RBS: Buy Crompton Greaves- Raise TP to Rs 364

Bookmark and Share


Crompton Greaves
In a sweet spot
We hosted an investor road show in Asia with management of Crompton
Greaves. We remain positive on CGL, as we believe the company is in a sweet
spot, with all segments firing. We raise our FY12F and FY13F earnings and our
target price to Rs364. CGL is our preferred pick in the T&D space.

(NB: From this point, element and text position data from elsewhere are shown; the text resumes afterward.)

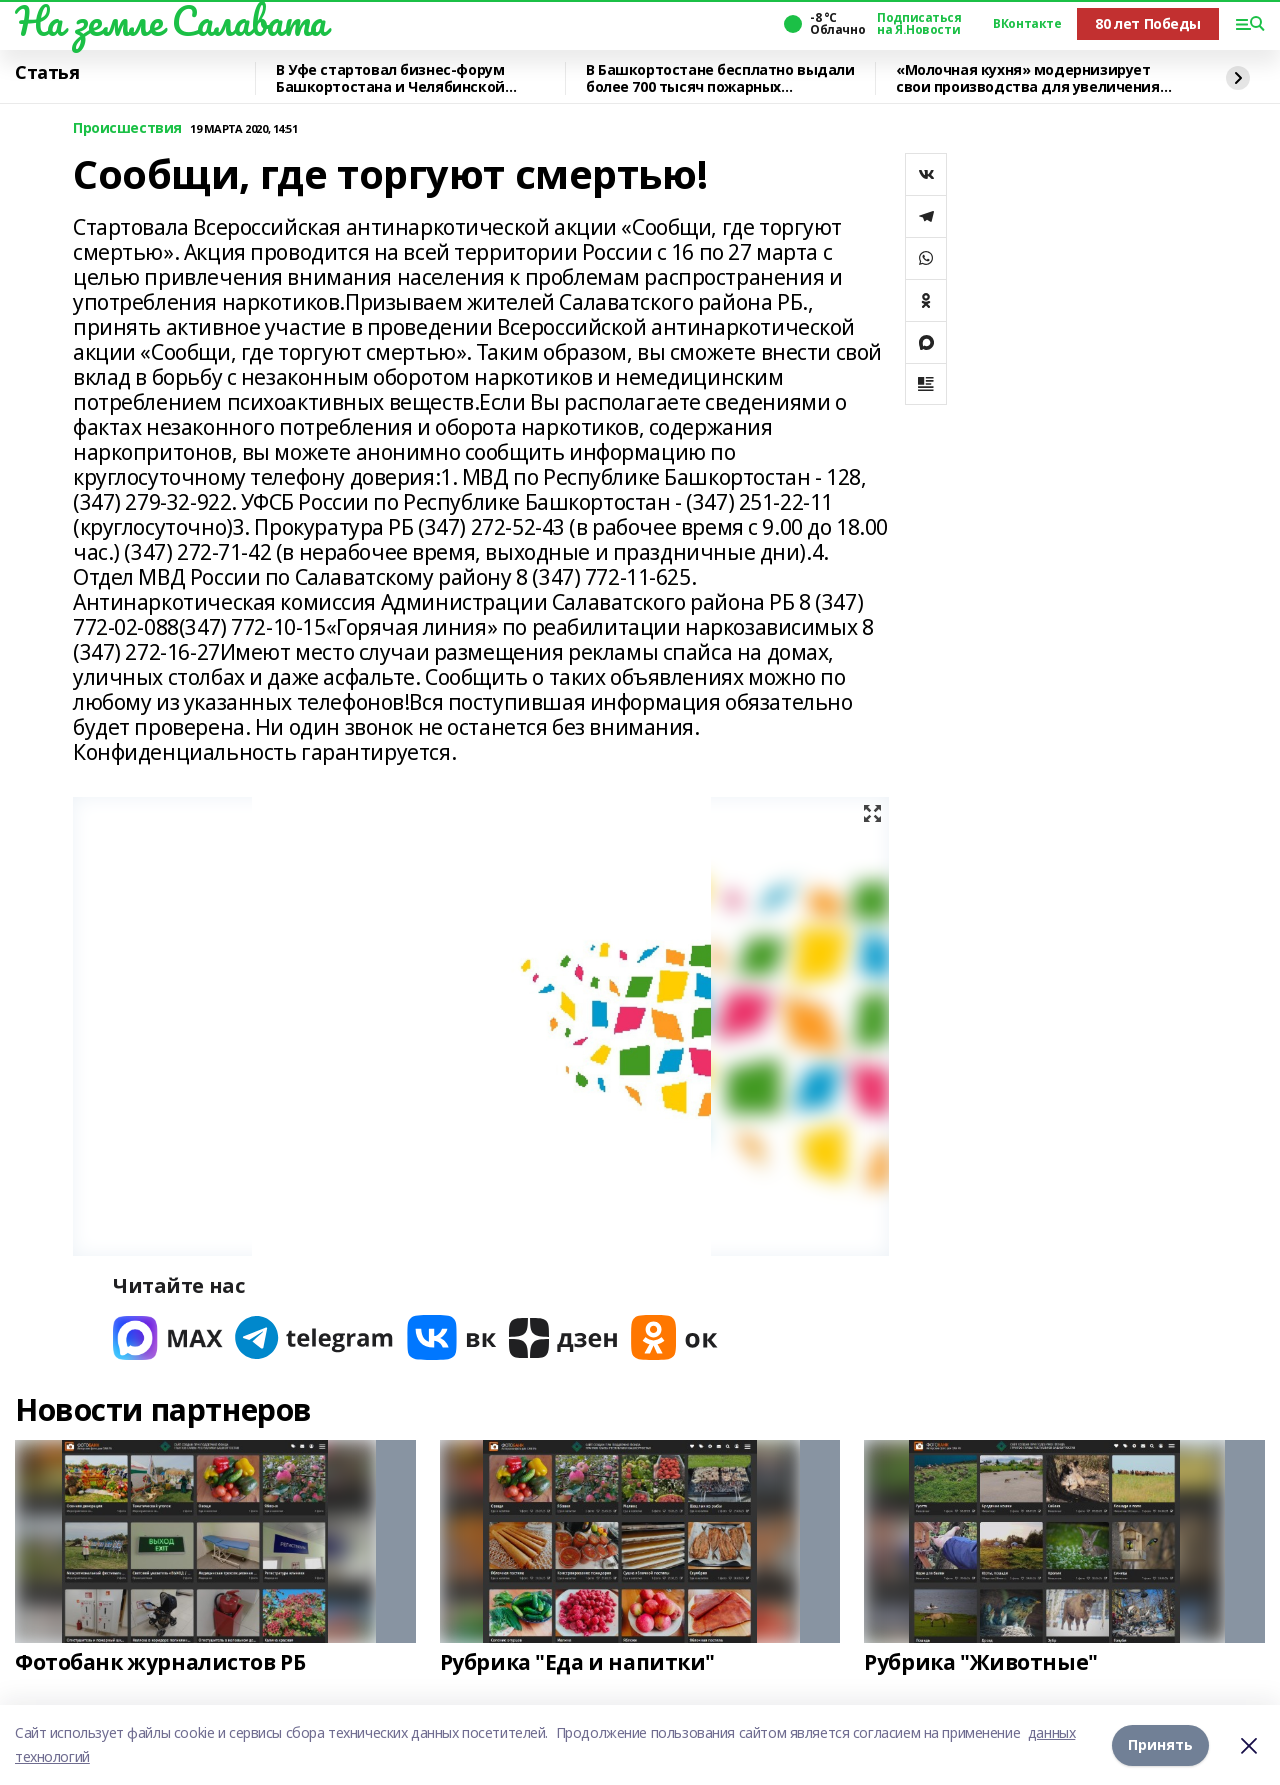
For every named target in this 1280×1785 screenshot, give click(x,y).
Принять (1160, 1744)
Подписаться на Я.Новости (919, 24)
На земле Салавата (171, 21)
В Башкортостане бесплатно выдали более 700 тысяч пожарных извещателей (720, 78)
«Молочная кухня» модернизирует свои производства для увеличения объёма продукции (1028, 78)
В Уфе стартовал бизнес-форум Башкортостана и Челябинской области (390, 78)
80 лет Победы (1148, 23)
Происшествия (127, 128)
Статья (47, 73)
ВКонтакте (1027, 24)
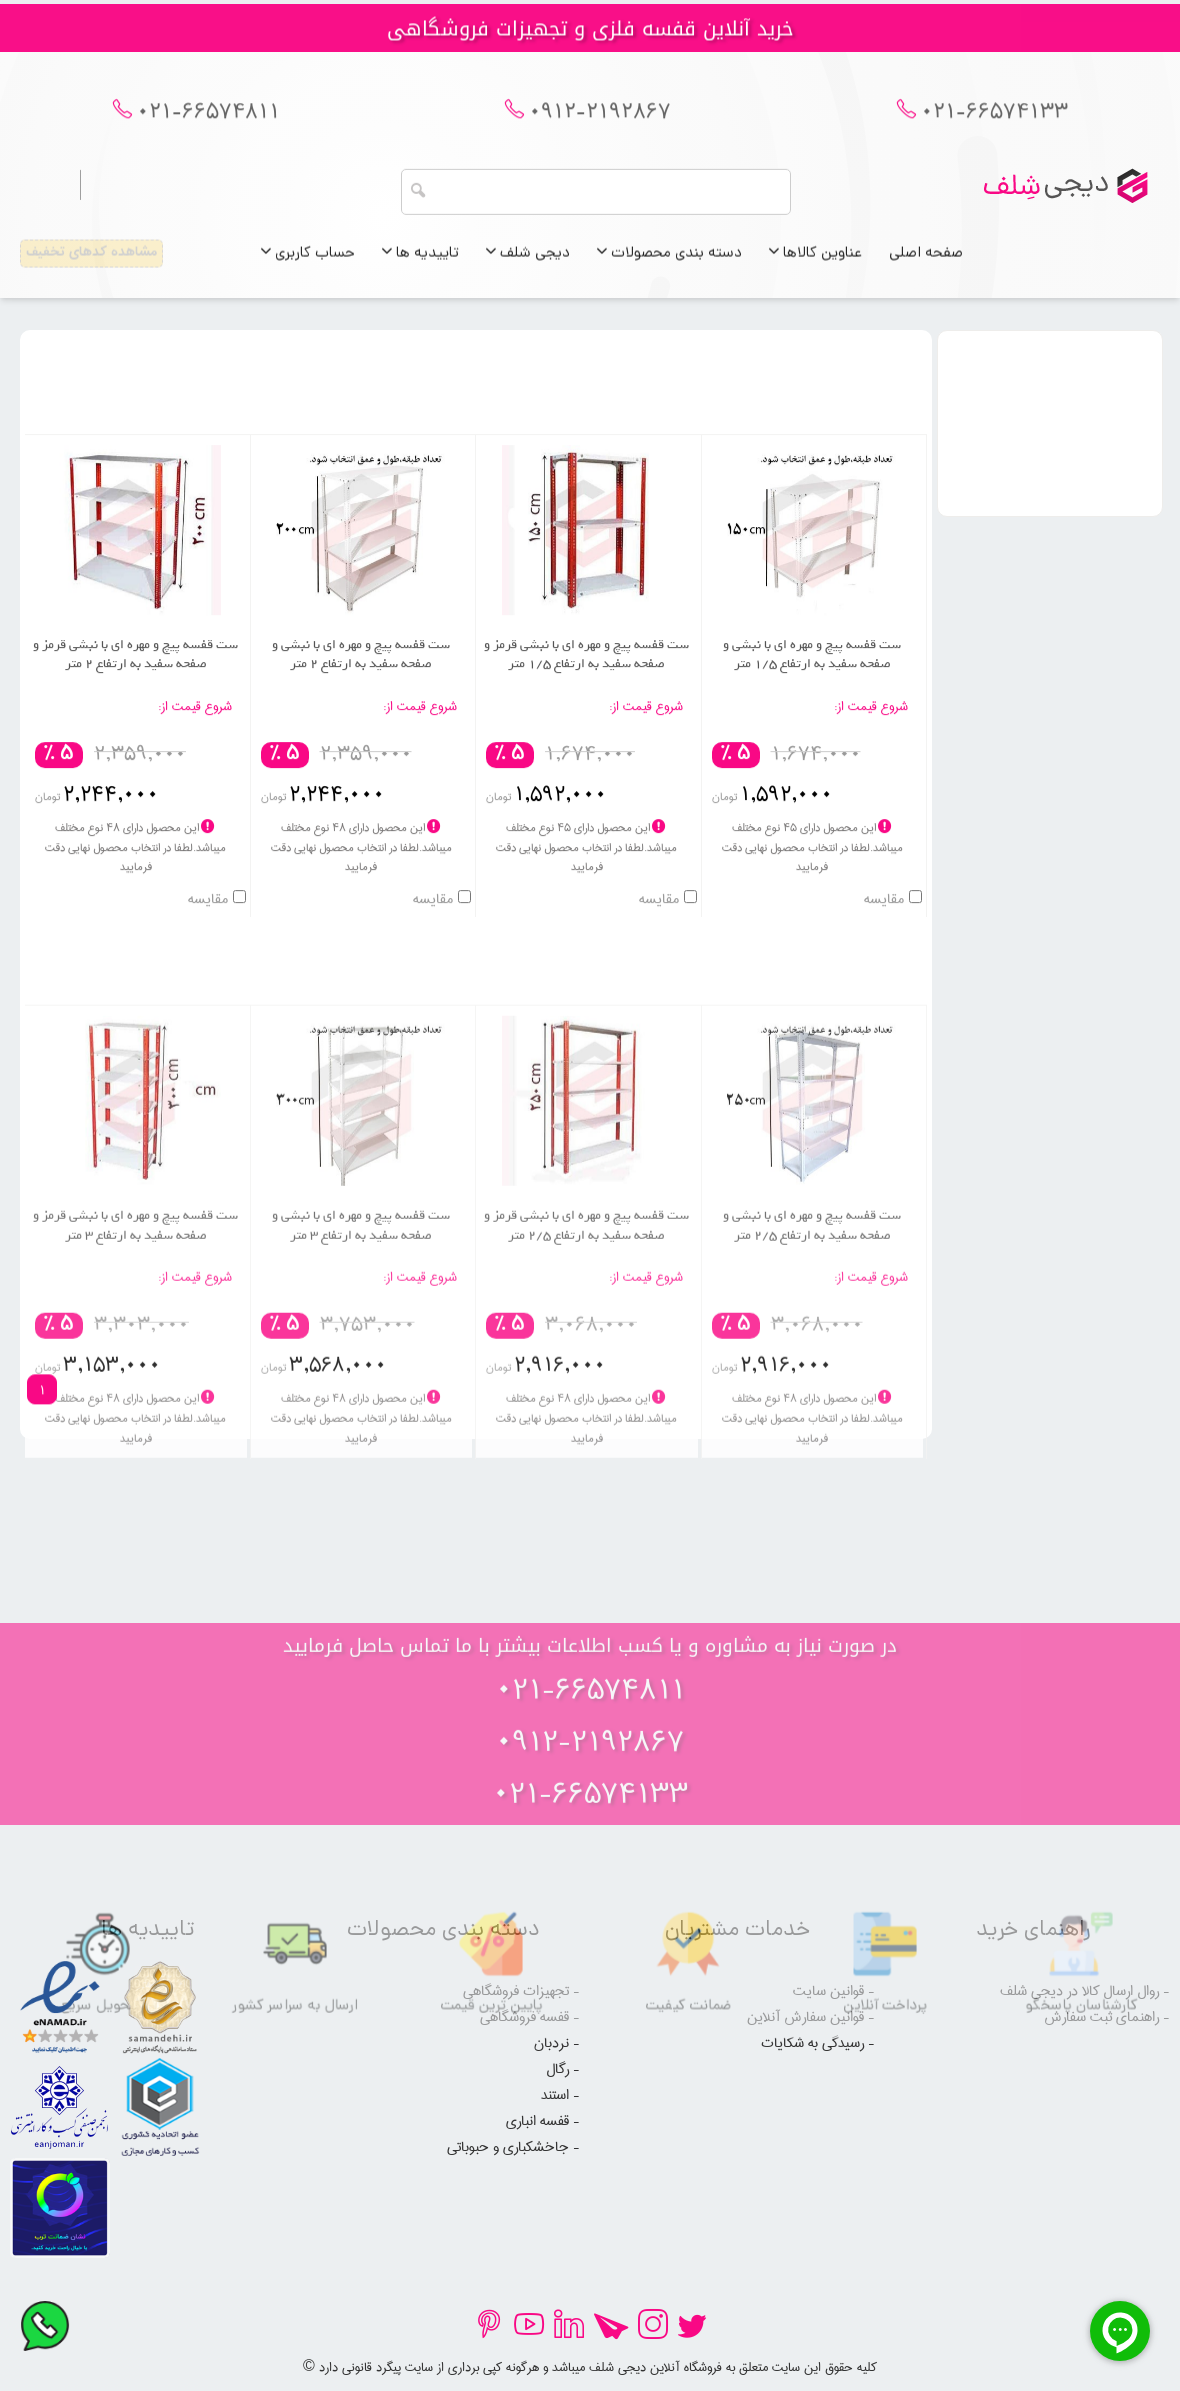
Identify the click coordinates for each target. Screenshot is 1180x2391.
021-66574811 (208, 123)
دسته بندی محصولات (669, 262)
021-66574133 (994, 123)
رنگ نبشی (1060, 525)
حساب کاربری (308, 262)
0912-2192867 (600, 123)
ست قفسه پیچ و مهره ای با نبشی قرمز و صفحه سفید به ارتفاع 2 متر (135, 679)
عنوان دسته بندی (1061, 387)
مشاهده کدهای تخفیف (91, 261)
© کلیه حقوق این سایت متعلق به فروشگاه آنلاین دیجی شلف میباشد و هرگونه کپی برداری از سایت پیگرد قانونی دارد (590, 2367)
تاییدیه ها (420, 262)
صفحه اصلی (926, 262)
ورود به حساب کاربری (169, 193)
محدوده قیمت (1061, 433)
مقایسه (884, 924)
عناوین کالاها (815, 262)
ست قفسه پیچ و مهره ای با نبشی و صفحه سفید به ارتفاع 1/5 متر (812, 679)
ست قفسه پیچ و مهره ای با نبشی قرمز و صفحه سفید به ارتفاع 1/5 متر (586, 679)
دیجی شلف (528, 262)
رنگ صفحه (1060, 479)
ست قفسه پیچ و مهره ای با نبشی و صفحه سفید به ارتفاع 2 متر (361, 679)
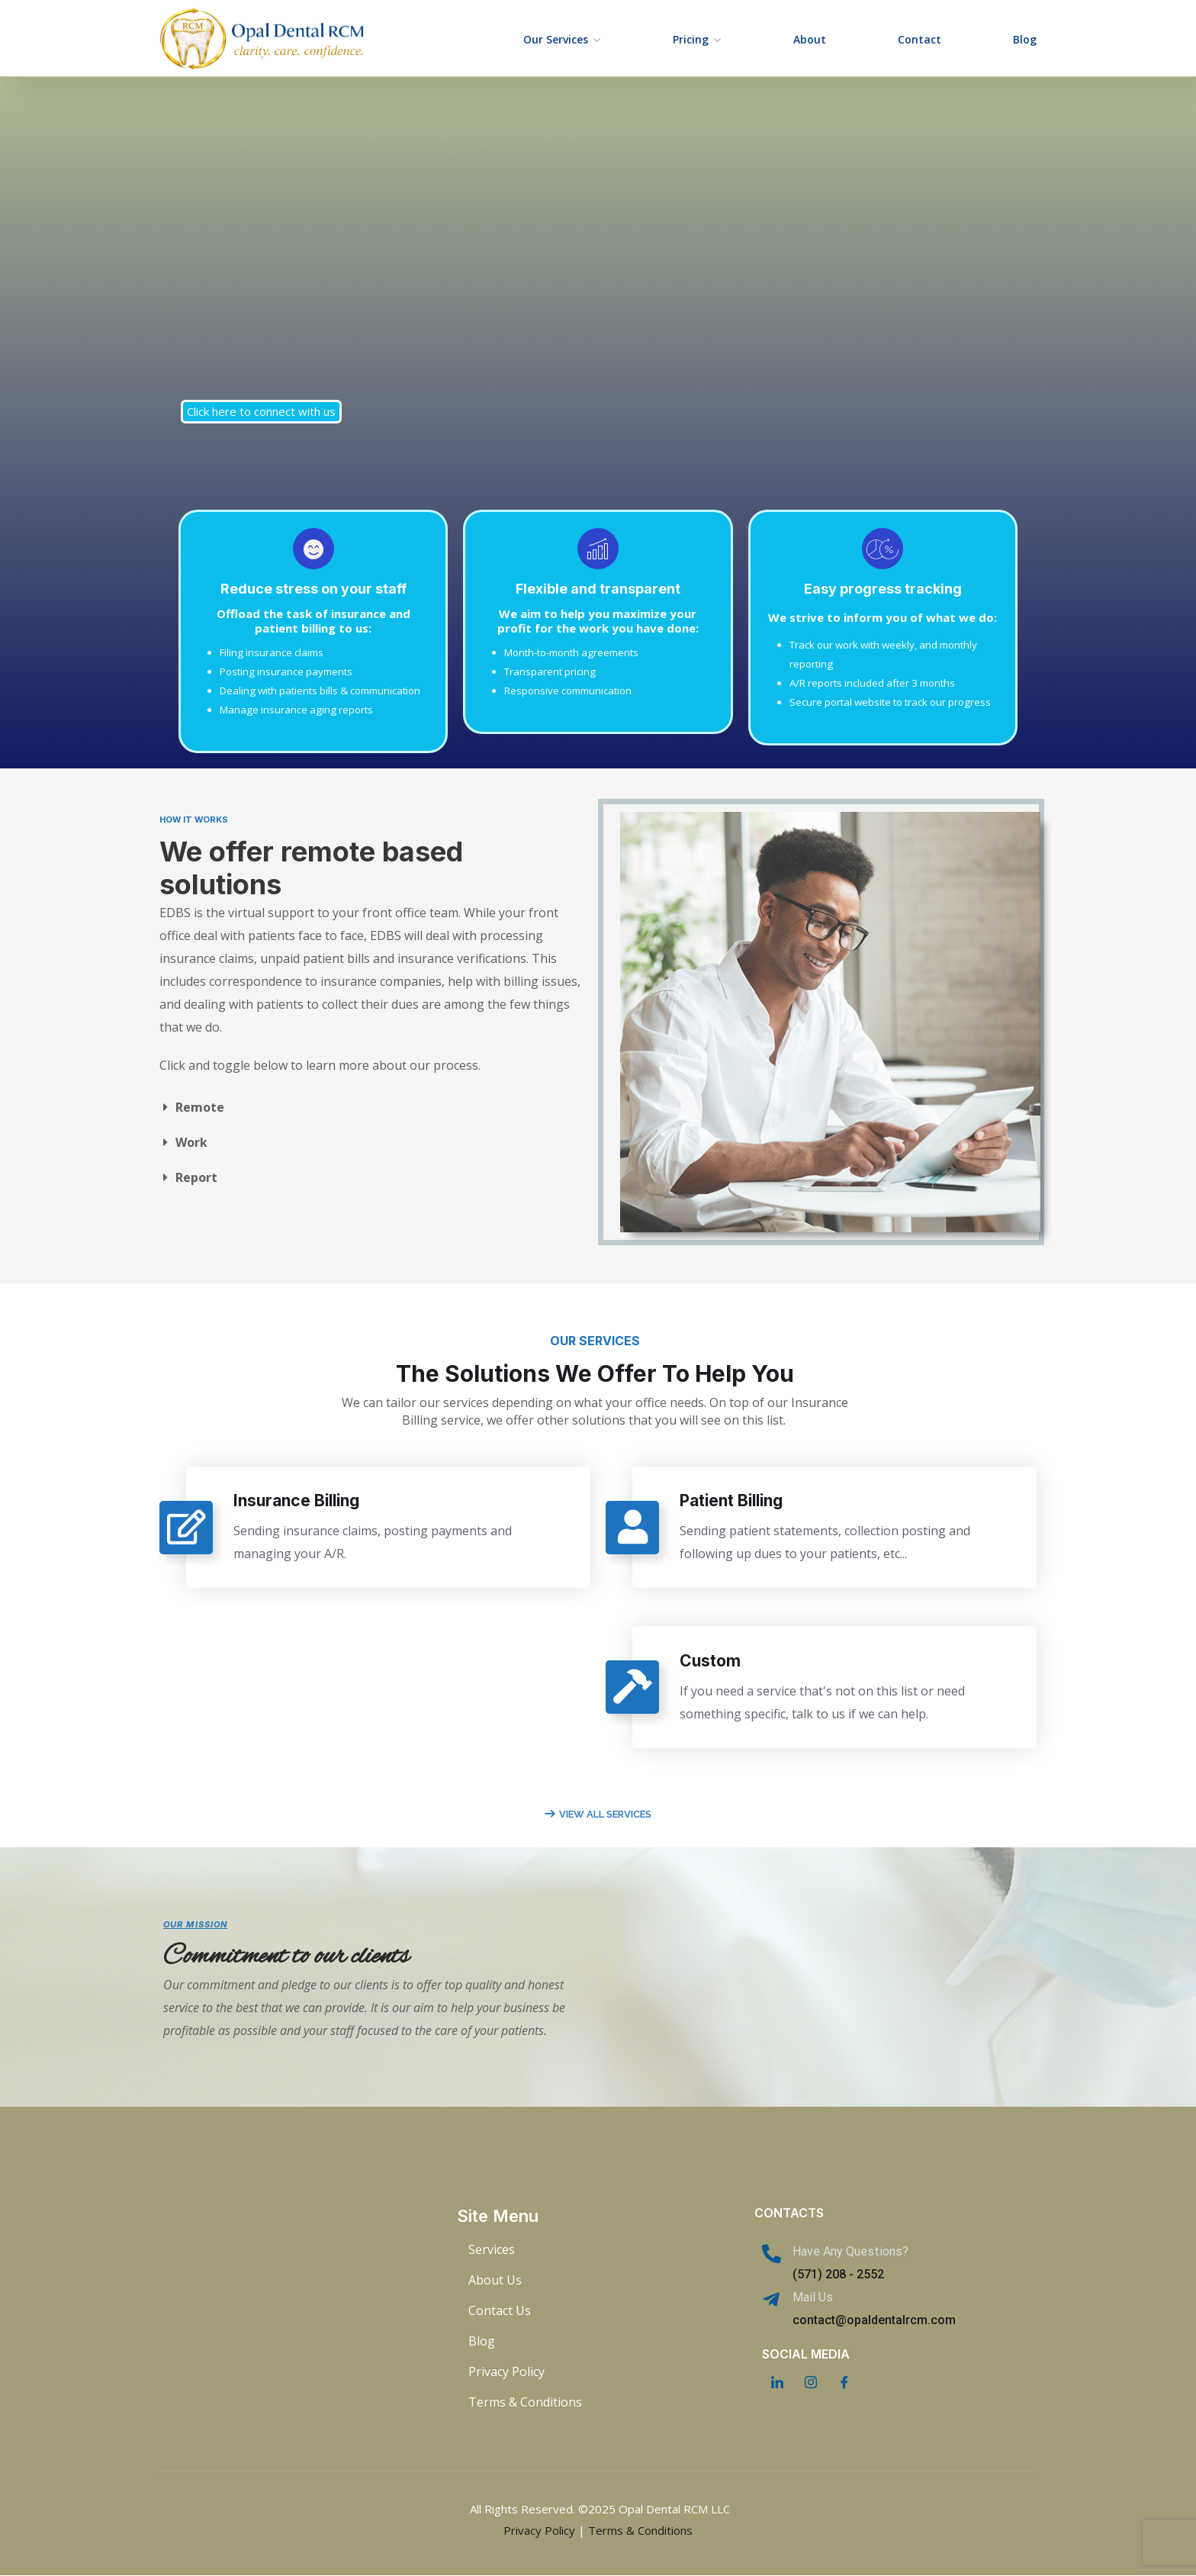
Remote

Domestic outlook remains strong; tone on the international business more positive
We continue to have a positive outlook for the company, given the strong order pipeline in its
domestic T&D business. Crompton’s largest customer, Powergrid, has indicated a spending
plan of around Rs260bn over FY11 and FY12 and this will form the revenue base for CGL in
FY12 and FY13, in our view. We also see potential benefit from signs of a revival in demand
for transformers from the renewables sector in the international business. We expect the
industrial segment to do well, as demand for motors picks up, which we expect it will given
rising industrial capex. We also expect CGL to sustain margins of 13-14% on the back of
higher inflows in its order book from higher rating 765kv transmission systems, which have
better margins than systems of up to 400kv.
Building a cash chest for growth through further acquisitions
Since 2005, CGL has been augmenting its project and product capabilities via niche
acquisitions. We expect this trend to continue, as the company plans to enhance its
technology portfolio via further acquisitions. CGL currently has a cash balance of about
Rs7bn and expects strong cash generation, especially from its industrial and consumer
businesses, which are asset light with depreciated assets. Management expects to maintain
its FY10 payout level of 20% as it builds a cash chest to fund acquisitions and provide
working capital for its power equipment business.
Increasing FY12F and FY13F earnings; raising target price to Rs364
We increase our FY12F and FY13F earnings by 6% and our medium-term growth estimates
from 13.6% to 14.9%. This raises our DCF-based target price to Rs364. CGL remains our
preferred pick in the T&D space, as the company’s mostly products-based business gives it
an advantage over peers. We believe CGL’s consumer products business gives it a unique
diversification among peers. The stock currently trades at 18.3x FY12F EPS.